# Home Made Qctp



## Holt (Mar 19, 2016)

I have shown this in the Colchester-Clausing area, but some of you might not read that. Those of you that have seen it, just jump on to the next tread.
Last Christmas I decided it would be a good time to mount my home made QCTP that have been lying almost completed for well over a year.
One of the reasons was I didn't own a 4 jaw chuck, but finally I found the right size for a reasonably price, and although I don't have a back plate for it, I mounted it in the 3 jaw and trued up the center cube for drilling and turning the center hole.
The Colchester's compound had a 54mm or 2 1/8" shaft 50mm high the old toolpost rotated about, but I only had space for a 50mm shaft with a height of 20 mm, so it had to be turned down.
The Colchester couldn't swing the compound, and even if it could, I had no place to mount my tooling, but fortunately, I can borrow the machines at work, and the big manuel lathe had no problems swinging that little compound. 
Here we have a couple of pics showing the almost finished mount, I have been making some height adjusters, and need some milling on the locking shims, that are to be mounted on the eccentrics.





I have 10 more or less finished holders, and the clamping side made in two bars, where I think there can be 6-8 holders made.

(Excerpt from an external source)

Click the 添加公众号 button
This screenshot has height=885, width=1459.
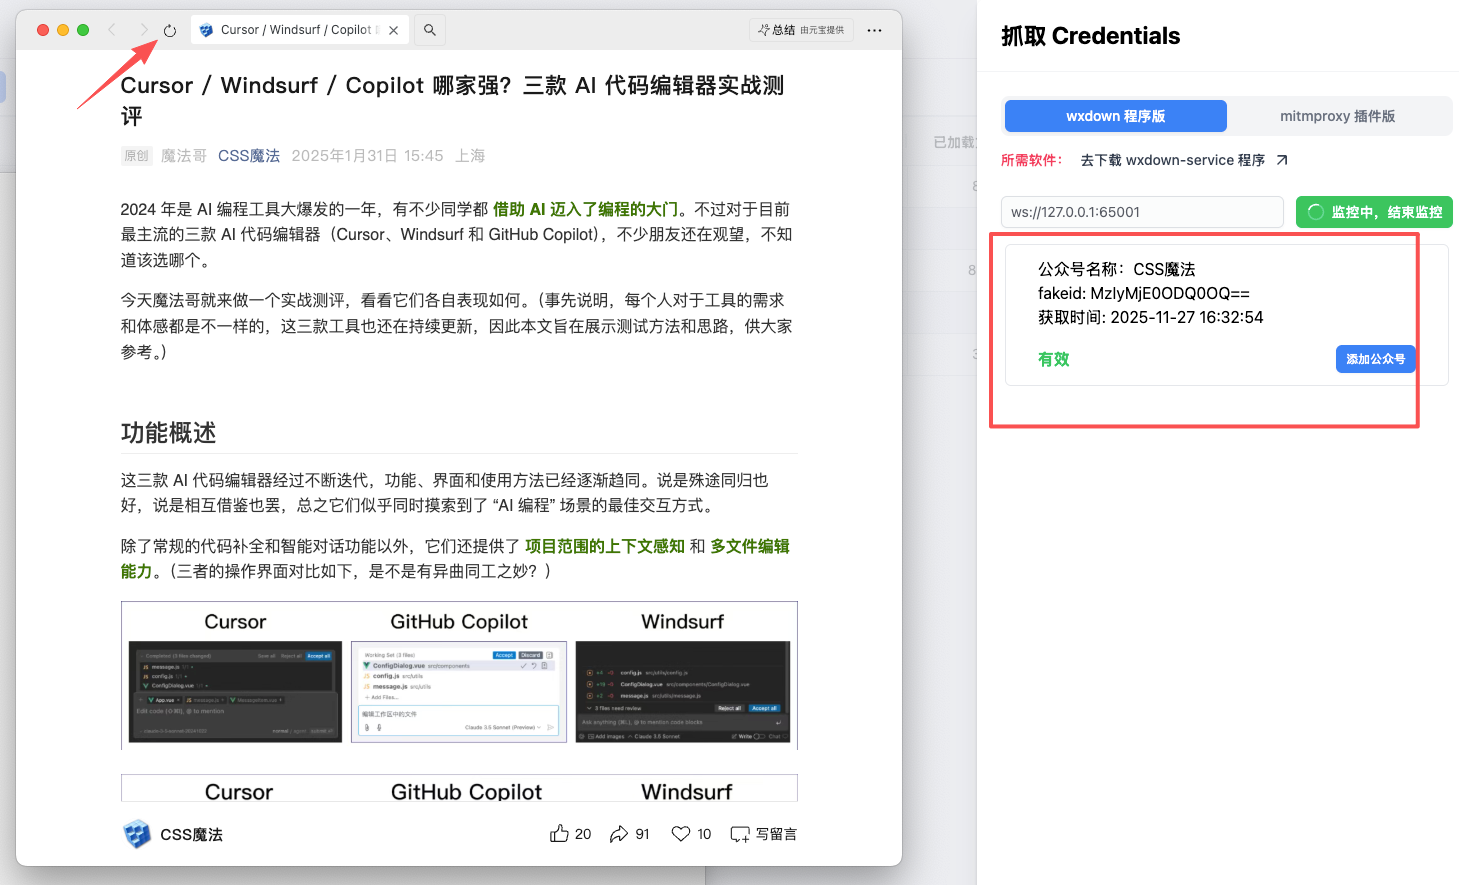(1375, 359)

Here we have the first ten height adjusters.





The design is based on the Rapid toolpost http://www.rapidoriginal.it/

The original purpose of the cube was as a insert for a plastic injection mould (mold in some regions) but it didn't clean up when it was ground, it was sat aside for another project, but the costumer decided that another material was to be used in the future, this material is Impax supreme, a well known tool steel when you want to avoid hardening.
It's origin is the reason for the threated holes 15 mm from the bottom, they where intended for water cooling, I just have to live with them.
I milled two slots on each side, the cube was put in the wire cutter, and all corners were cut in one setup, leaving it very accurate at the mounting areas. 





I am keeping the original spindle, because it have a nice feature, when tightening the cube, a spring loadet dowel pin with a tapered end is released, centering the cube at the right angle, and securing it from turning under heavy load. The opposite hole is for a spring loaded ball for helping centering the cube before tightening.

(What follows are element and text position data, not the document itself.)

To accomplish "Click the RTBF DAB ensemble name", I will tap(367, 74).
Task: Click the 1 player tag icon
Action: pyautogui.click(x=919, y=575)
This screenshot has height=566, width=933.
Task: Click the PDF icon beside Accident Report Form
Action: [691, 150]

I have a 7mm thick shim under the cube, here will be made tapered holes for the locking pin, four holes for zero, 90, 180 and 270 degrees, on the two opposite sides, there will be holes made at 30 and 60 degrees, and the two other sites, 45 degree holes will be made.
If I had to make all the holes on each side, they would interfere with each other

I had to mill some grooves on the locking rings, but i haven't got a rotary table, and my mill isn't working yet, so I had to use the lathe for milling.
I mounted a 20mm shaft in the toolholder with the V-groove at the bottom, I used a piece of 5 mm plate from the scrap bin, and drilled a couple of pilot holes for the spanner bolts, they have a point at the end, that fits the pilot holes, so the plate stays in place when the shaft is turned.





A small vice got the job as handle to turn the shaft.

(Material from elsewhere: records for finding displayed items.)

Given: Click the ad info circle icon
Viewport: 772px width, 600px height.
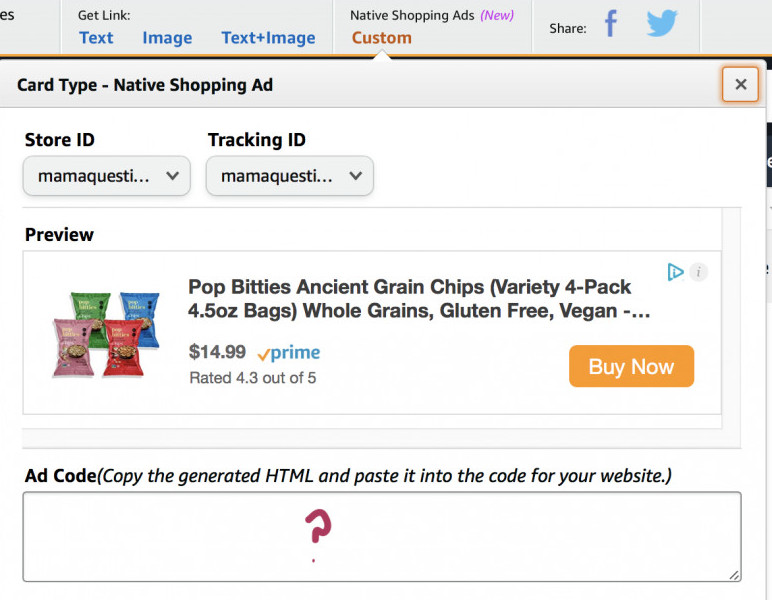Looking at the screenshot, I should 698,272.
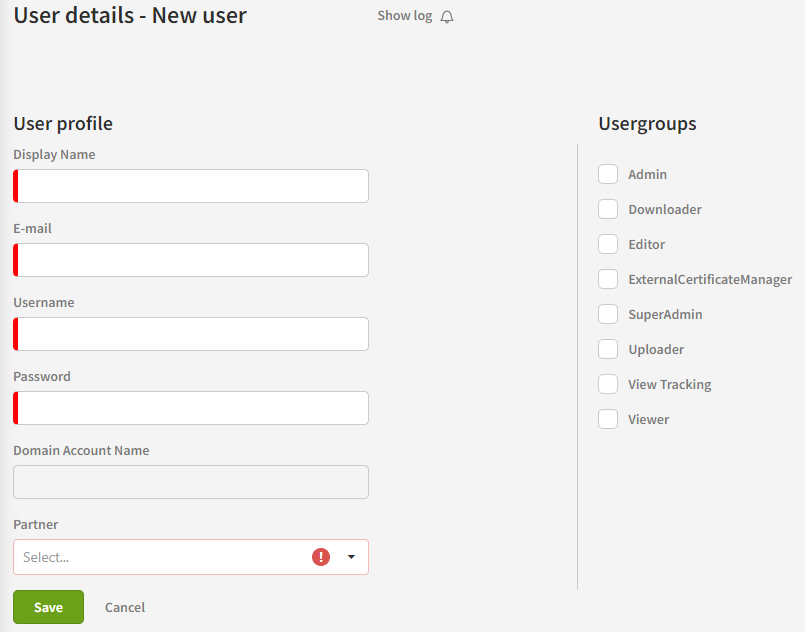The image size is (805, 632).
Task: Tick the Editor checkbox
Action: [x=608, y=245]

The touchDRO was of little use for this setup, just showing the cut depth, but a label on the shaft with lines for start and stop points was perfect for the job.



 

Here tree is in place, and the fourth is ready to leave the shaft.


----------



## Silverbullet (Mar 20, 2016)

I have this same type and I like it mine came from enco many years ago. I lucked into it from an eBay deal. I had been looking at qctp and different models. The only one that was perfect I just couldn't come up with there cost the ones with 40 positions that's almost round like abom79 uses. Those I think are Swiss but not certain . I will make a few of the tool holder to some day. Lots of things left to do, if I ever get them done ill be a hundred and twenty years old I think. Yupp I like your lathe and your tool post set up . Thanks


----------



## Holt (Mar 20, 2016)

Silverbullet - Thank you for your kind words, they are much appreciated.
I know exactly what kind of QCTP you are referring to, its the Multifix, we have them on three of our four manual lathes at work, and I would love to have one on my Colchester, but I would have to buy  all of it, because I think making them myself is beyond my skills. If I were to buy 15-20 holders, it would be quite expensive.
I have a link to a company that claims to sell the original model, but it is quite difficult to find its exact origin, it seems to be a French design manufactured in the Swiss, but today, a German company claims to manufacture the original ones.  http://www.createtool.com/list.asp?cid=33  and then there is a lot of clones around as well.


----------



## T Bredehoft (Mar 20, 2016)

Holt said:


> A small vice got the job as handle to turn the shaft.



Nice, make-do should be the more common practice.


----------